__WORK TO BE COMPLETED__
A line belongs in the answer only if it contains the word "green"; copy every such line from the listing below.

[[ DATA TO PROCESS, beginning ]]

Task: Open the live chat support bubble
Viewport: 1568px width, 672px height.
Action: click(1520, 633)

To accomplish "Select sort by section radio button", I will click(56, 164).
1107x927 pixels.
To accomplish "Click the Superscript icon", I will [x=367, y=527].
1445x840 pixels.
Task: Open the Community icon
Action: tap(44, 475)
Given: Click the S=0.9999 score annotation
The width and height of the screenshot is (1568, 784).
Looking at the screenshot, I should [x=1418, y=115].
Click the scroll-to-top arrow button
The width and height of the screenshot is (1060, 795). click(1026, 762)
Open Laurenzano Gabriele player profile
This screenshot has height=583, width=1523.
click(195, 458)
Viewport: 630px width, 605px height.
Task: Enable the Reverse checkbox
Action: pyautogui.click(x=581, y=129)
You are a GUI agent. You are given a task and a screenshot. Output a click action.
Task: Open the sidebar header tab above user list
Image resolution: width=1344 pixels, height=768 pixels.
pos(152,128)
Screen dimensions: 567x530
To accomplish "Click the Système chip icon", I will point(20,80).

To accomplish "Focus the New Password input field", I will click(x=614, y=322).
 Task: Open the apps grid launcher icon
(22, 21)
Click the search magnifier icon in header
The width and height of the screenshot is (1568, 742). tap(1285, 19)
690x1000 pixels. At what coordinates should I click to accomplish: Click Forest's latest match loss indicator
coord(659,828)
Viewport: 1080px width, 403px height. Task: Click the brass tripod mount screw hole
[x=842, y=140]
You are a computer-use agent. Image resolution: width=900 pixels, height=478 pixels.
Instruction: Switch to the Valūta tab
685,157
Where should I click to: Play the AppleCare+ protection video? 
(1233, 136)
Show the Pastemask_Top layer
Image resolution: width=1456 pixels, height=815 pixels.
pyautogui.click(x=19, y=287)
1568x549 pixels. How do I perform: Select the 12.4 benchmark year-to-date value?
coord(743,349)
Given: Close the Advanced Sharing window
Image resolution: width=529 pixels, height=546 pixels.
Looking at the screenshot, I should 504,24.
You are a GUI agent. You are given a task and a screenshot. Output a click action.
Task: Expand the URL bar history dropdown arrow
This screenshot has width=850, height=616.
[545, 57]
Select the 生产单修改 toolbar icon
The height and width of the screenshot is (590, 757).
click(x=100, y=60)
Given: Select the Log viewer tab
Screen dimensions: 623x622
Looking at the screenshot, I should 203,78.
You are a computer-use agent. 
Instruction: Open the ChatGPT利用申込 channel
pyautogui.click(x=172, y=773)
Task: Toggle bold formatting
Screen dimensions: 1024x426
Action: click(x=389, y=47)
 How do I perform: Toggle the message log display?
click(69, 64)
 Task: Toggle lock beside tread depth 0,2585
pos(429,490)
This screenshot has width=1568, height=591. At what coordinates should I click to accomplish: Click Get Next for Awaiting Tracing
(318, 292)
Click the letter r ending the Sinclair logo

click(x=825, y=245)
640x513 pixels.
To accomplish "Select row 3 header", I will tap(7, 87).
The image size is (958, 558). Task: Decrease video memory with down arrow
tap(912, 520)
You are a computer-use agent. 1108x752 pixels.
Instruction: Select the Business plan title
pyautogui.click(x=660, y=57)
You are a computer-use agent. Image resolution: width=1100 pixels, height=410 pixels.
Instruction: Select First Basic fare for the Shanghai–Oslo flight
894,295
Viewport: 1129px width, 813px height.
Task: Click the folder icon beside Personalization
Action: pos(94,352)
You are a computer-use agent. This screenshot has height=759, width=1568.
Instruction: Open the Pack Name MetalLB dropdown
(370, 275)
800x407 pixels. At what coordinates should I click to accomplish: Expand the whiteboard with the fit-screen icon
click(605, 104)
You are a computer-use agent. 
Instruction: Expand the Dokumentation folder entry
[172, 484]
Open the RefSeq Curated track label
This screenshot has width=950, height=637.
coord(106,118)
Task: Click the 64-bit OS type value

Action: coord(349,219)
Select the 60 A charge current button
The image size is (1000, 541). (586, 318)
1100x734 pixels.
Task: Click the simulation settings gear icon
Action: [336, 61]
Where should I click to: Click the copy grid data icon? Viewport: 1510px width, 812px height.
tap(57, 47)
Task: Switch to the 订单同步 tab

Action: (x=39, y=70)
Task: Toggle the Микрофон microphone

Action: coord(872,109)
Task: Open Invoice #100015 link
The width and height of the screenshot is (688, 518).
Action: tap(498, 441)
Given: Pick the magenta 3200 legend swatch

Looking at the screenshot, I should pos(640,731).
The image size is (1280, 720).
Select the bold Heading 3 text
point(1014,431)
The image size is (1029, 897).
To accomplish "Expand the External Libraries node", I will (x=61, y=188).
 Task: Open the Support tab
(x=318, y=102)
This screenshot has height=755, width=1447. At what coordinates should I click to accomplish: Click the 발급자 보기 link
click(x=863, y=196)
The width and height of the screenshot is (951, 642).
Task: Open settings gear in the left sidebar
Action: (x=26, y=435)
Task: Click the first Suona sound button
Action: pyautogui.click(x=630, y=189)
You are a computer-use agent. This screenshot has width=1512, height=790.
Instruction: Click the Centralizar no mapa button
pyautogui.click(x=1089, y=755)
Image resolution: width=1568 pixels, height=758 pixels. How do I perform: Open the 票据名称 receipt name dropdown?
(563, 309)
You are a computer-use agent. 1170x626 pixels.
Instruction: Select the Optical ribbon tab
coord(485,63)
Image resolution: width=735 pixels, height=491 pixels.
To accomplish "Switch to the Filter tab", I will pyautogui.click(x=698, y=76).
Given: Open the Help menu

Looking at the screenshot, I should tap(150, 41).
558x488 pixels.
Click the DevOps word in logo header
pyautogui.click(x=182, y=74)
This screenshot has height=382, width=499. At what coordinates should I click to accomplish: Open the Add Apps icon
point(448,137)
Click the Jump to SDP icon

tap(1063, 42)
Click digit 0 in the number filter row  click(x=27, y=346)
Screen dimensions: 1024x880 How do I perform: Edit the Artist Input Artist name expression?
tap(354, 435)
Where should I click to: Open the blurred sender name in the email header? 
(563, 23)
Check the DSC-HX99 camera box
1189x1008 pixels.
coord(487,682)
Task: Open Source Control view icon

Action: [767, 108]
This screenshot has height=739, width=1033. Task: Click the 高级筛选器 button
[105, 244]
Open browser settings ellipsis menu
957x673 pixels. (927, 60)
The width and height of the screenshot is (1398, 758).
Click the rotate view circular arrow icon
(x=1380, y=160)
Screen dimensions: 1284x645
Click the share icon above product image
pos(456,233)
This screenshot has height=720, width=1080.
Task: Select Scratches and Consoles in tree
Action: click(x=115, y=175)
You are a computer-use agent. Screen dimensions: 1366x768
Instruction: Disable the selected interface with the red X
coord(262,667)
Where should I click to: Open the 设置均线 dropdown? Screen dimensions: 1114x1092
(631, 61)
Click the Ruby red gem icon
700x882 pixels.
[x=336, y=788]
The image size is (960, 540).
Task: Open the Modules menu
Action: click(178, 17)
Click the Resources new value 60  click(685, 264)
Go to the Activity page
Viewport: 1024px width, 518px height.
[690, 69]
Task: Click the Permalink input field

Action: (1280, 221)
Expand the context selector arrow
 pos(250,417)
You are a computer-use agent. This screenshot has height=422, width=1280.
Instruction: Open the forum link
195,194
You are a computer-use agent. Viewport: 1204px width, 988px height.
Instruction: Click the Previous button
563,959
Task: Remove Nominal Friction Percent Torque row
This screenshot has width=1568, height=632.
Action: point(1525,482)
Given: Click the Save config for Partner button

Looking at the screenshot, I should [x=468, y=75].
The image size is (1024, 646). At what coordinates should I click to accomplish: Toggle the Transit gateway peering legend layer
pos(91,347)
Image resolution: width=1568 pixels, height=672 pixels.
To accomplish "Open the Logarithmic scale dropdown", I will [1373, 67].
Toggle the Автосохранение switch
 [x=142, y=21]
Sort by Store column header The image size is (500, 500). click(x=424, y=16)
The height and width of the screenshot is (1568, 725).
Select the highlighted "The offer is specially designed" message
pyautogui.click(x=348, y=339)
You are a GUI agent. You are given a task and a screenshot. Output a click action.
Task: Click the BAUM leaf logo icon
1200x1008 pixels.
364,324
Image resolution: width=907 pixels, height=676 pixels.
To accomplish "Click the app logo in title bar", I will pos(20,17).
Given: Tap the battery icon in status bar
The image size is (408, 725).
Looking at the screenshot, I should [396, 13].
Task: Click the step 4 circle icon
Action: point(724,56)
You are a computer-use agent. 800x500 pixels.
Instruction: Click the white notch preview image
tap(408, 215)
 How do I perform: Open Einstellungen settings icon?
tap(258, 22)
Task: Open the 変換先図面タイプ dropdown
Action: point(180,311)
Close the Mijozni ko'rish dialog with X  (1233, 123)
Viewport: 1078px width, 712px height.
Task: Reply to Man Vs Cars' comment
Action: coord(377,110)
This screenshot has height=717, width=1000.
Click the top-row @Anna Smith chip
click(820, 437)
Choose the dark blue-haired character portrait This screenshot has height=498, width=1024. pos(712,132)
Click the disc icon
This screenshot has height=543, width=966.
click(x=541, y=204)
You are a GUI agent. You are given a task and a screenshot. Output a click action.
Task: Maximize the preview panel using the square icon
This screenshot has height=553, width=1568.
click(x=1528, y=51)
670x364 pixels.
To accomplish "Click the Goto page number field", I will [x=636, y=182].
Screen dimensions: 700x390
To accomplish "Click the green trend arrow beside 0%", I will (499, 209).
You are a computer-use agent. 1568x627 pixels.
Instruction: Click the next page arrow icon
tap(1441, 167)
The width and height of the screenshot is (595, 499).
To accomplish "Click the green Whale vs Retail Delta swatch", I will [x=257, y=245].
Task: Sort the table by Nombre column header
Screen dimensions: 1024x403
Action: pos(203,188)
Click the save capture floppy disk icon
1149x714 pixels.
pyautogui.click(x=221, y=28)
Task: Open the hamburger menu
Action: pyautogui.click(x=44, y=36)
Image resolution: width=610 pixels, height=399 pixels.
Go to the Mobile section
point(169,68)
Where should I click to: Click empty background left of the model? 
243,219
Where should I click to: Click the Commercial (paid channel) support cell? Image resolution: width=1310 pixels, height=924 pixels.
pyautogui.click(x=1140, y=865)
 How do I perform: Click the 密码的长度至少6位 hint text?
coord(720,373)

[[ DATA TO PROCESS, end ]]

__TASK ANSWER__
To accomplish "Click the green trend arrow beside 0%", I will (499, 209).
To accomplish "Click the green Whale vs Retail Delta swatch", I will [x=257, y=245].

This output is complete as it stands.